*** Opening of Data for processing ***

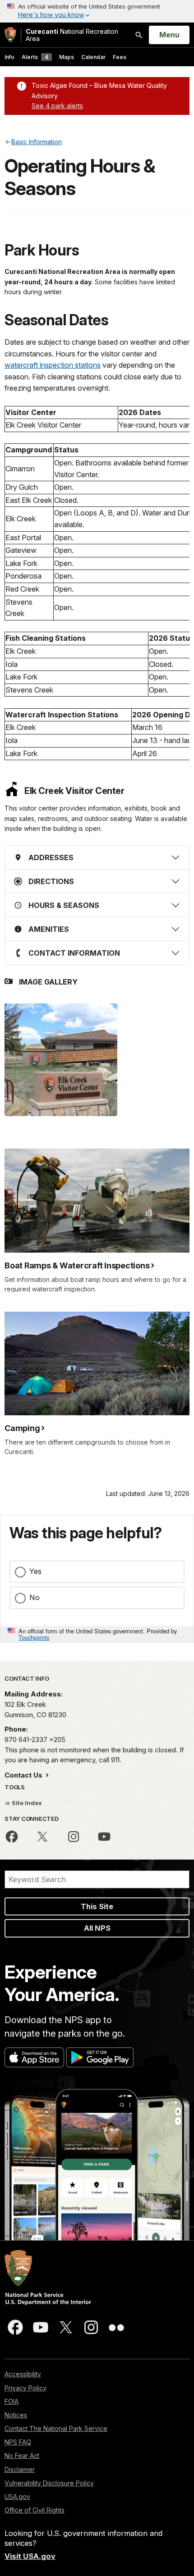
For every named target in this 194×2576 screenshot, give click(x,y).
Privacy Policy (25, 2388)
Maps (66, 57)
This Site (97, 1906)
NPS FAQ (18, 2442)
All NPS (97, 1928)
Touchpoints (33, 1637)
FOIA (11, 2401)
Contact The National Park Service (56, 2428)
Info (9, 57)
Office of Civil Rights (35, 2510)
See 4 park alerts (57, 105)
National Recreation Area (72, 35)
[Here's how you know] (97, 11)
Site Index (26, 1802)
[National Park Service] (10, 35)
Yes (35, 1571)
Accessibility (23, 2374)
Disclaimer (20, 2469)
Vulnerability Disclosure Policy (49, 2483)
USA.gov (17, 2496)
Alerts (35, 57)
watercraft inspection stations (53, 364)
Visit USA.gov (30, 2556)
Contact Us (24, 1775)
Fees (119, 57)
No (34, 1597)
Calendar (93, 57)
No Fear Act (22, 2455)
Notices (16, 2415)
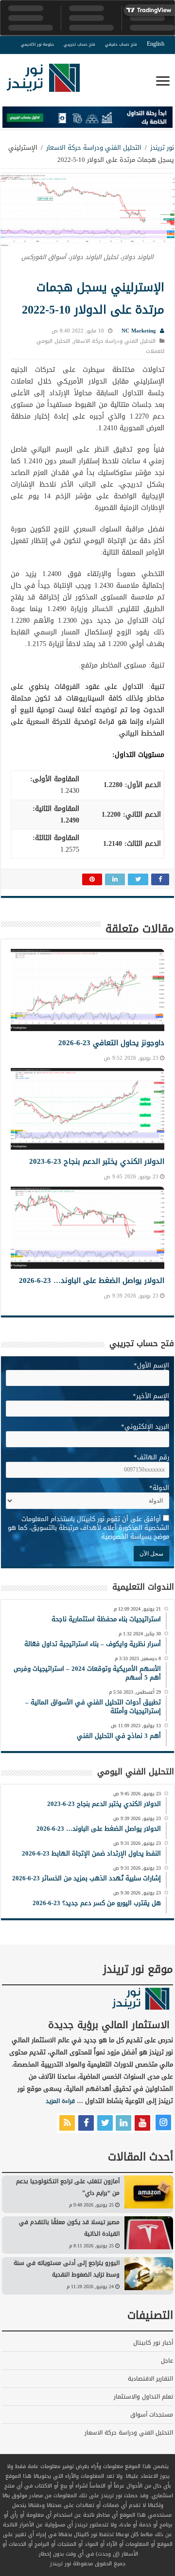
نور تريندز (162, 147)
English (155, 43)
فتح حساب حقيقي (121, 44)
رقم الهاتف (151, 1457)
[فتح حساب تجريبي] (87, 119)
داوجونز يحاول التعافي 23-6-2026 (111, 1043)
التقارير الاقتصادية (150, 2378)
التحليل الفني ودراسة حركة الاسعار (93, 147)
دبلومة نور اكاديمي (37, 44)
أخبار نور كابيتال (153, 2342)
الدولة (159, 1488)
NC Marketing (139, 331)
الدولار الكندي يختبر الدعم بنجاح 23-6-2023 (96, 1161)
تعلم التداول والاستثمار (143, 2396)
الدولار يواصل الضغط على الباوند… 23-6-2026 (91, 1280)
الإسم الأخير (151, 1396)
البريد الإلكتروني (145, 1426)
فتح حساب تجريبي (79, 44)
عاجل (167, 2360)
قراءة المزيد (60, 2101)
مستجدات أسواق (151, 2414)
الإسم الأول (151, 1365)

*** Close of Data for processing ***

**Directions**: Give the complete material again, exactly as written. Do not include the pictures.

**Exercise output**:
For every named target in this 194×2576 screenshot, give click(x,y).
Privacy Policy (25, 2388)
Maps (66, 57)
This Site (97, 1906)
NPS FAQ (18, 2442)
All NPS (97, 1928)
Touchpoints (33, 1637)
FOIA (11, 2401)
Contact The National Park Service (56, 2428)
Info (9, 57)
Office of Civil Rights (35, 2510)
See 4 park alerts (57, 105)
National Recreation Area (72, 35)
[Here's how you know] (97, 11)
Site Index (26, 1802)
[National Park Service] (10, 35)
Yes (35, 1571)
Accessibility (23, 2374)
Disclaimer (20, 2469)
Vulnerability Disclosure Policy (49, 2483)
USA.gov (17, 2496)
Alerts (35, 57)
watercraft inspection stations (53, 364)
Visit USA.gov (30, 2556)
Contact Us (24, 1775)
Fees (119, 57)
No (34, 1597)
Calendar (93, 57)
No Fear Act (22, 2455)
Notices (16, 2415)
نور تريندز (162, 147)
English (155, 43)
فتح حساب حقيقي (121, 44)
رقم الهاتف (151, 1457)
[فتح حساب تجريبي] (87, 119)
داوجونز يحاول التعافي 23-6-2026 (111, 1043)
التقارير الاقتصادية (150, 2378)
التحليل الفني ودراسة حركة الاسعار (93, 147)
دبلومة نور اكاديمي (37, 44)
أخبار نور كابيتال (153, 2342)
الدولة (159, 1488)
NC Marketing (139, 331)
الدولار الكندي يختبر الدعم بنجاح 23-6-2023 (96, 1161)
تعلم التداول والاستثمار (143, 2396)
الدولار يواصل الضغط على الباوند… 23-6-2026 (91, 1280)
الإسم الأخير (151, 1396)
البريد الإلكتروني (145, 1426)
فتح حساب تجريبي (79, 44)
عاجل (167, 2360)
قراءة المزيد (60, 2101)
مستجدات أسواق (151, 2414)
الإسم الأول (151, 1365)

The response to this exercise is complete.